[A block of data]
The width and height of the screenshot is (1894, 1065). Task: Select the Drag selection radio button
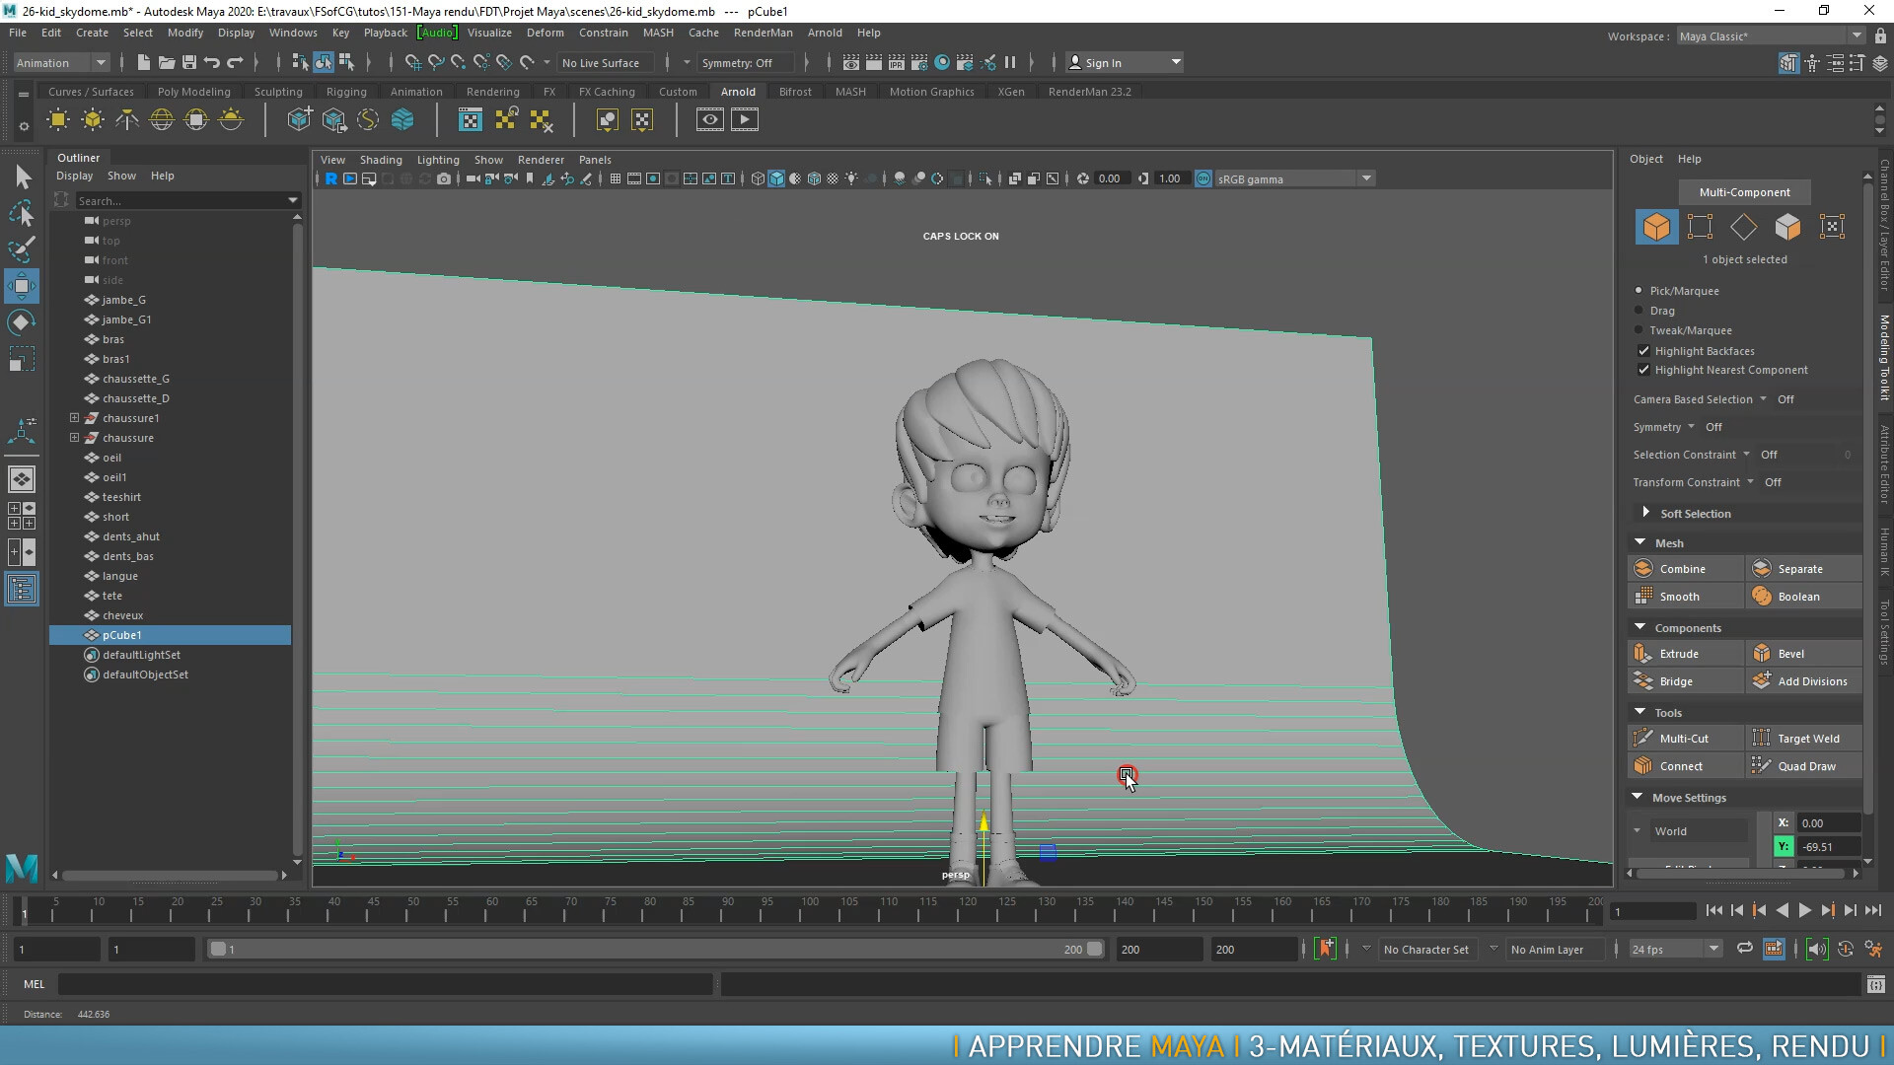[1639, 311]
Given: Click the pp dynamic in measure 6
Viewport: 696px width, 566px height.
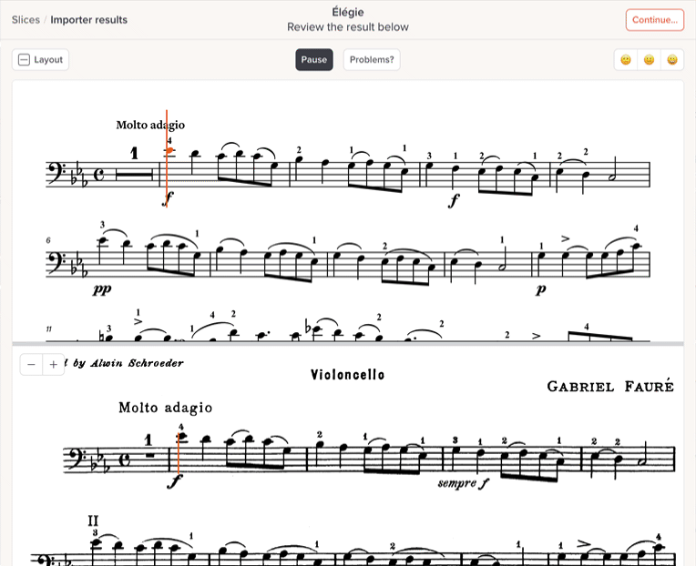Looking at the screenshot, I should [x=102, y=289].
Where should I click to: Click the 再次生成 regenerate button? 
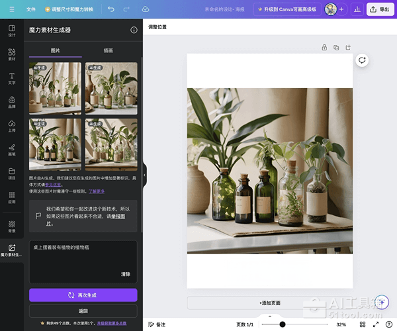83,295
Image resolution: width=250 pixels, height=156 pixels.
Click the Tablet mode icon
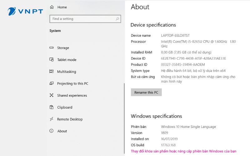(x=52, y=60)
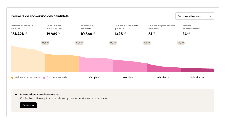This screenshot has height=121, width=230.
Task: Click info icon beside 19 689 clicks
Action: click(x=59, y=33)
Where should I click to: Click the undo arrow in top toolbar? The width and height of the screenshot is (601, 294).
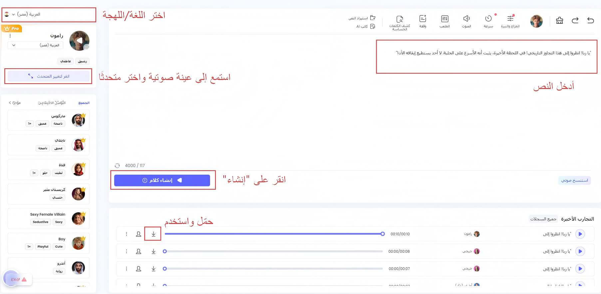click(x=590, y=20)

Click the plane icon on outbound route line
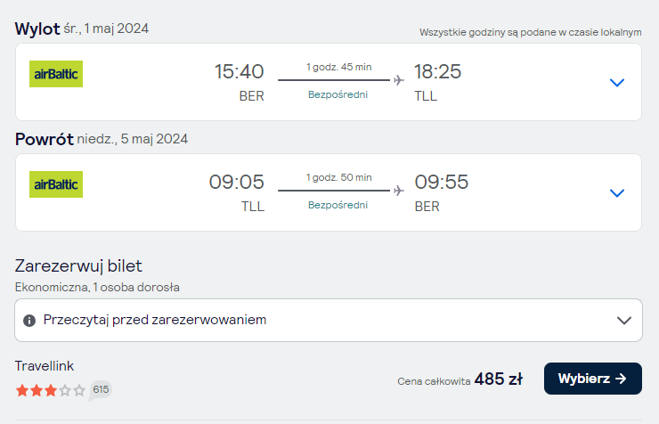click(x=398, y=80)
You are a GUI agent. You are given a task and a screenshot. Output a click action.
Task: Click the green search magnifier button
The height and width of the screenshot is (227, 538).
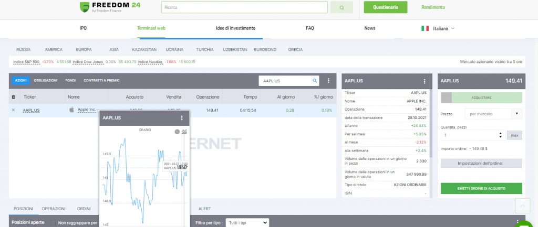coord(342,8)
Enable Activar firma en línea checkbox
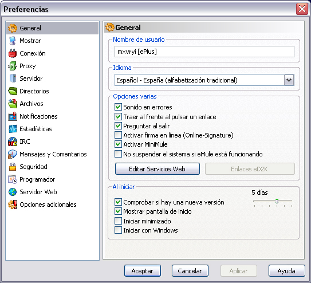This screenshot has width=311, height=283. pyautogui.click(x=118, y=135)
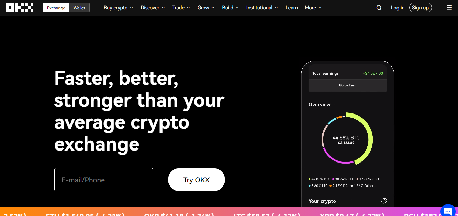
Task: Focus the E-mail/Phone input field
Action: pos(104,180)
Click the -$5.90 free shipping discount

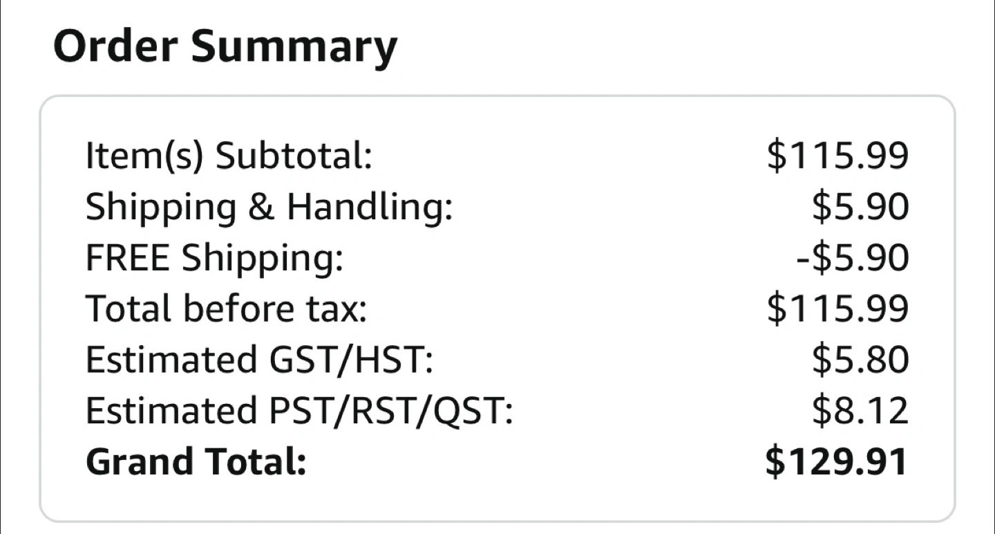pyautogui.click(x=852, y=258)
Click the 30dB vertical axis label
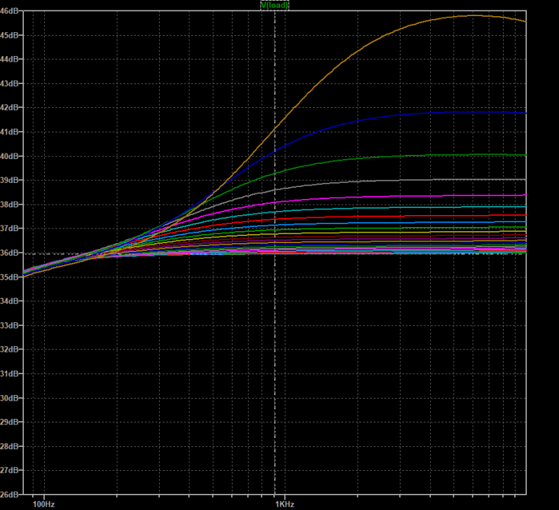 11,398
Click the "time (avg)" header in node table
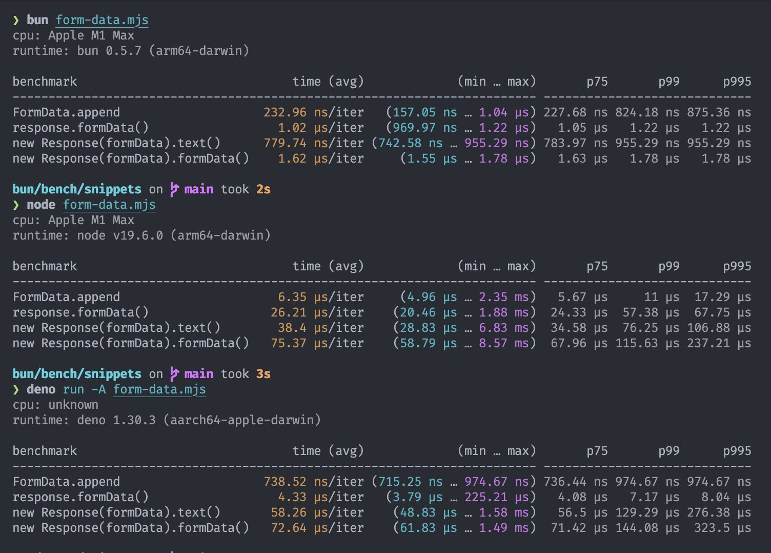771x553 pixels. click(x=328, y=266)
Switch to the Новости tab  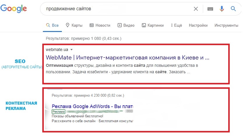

Required task: Repeat everything from the line containing "Click the plane icon on outbound route line" down to the end of the items, leaving out the pictures.

Result for this task:
Click the plane icon on outbound route line
click(x=398, y=80)
You are a GUI agent. You are given a task and a screenshot. Output a click action.
Task: Click the green search magnifier button
The height and width of the screenshot is (227, 538).
coord(342,8)
Enable Activar firma en línea checkbox
This screenshot has width=311, height=283. pyautogui.click(x=118, y=135)
Task: Focus the E-mail/Phone input field
Action: pos(104,180)
Click the -$5.90 free shipping discount

pyautogui.click(x=852, y=258)
Click the 30dB vertical axis label
 11,398
Click the "time (avg)" header in node table
771x553 pixels. click(x=328, y=266)
Switch to the Новости tab  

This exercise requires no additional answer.